Problem requirements
Please return every line in the entries below with the word "agent" in it.

Exercise material

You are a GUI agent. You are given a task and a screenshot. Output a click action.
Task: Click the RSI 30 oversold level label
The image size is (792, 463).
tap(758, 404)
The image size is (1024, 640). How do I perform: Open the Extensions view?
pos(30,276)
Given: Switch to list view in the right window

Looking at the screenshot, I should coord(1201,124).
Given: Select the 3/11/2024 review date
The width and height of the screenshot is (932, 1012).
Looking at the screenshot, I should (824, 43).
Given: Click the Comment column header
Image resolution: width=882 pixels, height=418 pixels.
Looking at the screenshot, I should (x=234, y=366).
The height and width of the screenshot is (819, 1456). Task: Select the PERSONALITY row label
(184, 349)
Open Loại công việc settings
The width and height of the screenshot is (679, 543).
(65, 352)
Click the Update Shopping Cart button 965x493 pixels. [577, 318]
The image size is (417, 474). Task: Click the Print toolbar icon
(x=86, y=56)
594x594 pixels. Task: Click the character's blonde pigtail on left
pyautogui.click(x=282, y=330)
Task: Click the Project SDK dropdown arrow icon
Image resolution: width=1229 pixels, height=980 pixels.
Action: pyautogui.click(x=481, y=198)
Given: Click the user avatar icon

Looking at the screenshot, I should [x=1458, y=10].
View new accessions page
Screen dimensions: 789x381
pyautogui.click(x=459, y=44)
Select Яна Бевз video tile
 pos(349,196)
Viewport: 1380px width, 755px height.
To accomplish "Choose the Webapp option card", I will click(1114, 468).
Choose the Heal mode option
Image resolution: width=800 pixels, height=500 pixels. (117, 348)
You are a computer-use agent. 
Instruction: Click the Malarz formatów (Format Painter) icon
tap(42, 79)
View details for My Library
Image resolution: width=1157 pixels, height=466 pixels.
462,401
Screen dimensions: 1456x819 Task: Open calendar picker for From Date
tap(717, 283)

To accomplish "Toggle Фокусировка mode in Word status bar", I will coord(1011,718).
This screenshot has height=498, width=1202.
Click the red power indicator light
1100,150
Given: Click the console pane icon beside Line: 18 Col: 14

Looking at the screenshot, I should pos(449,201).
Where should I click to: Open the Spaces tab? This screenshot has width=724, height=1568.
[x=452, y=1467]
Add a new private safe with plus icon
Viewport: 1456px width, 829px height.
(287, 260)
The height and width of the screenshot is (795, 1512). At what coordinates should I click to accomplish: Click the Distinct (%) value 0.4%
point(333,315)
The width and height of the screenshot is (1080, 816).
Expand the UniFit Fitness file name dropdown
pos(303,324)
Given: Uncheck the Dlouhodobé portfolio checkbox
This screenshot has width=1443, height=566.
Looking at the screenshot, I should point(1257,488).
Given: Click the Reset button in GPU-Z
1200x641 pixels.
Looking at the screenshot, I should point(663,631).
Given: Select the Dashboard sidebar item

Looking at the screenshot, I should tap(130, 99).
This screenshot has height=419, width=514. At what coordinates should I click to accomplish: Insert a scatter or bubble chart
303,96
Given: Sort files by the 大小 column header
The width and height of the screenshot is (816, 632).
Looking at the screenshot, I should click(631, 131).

Task answer
You are a GUI agent. You are given a task and a screenshot. Output a click action.
You are a computer-use agent. 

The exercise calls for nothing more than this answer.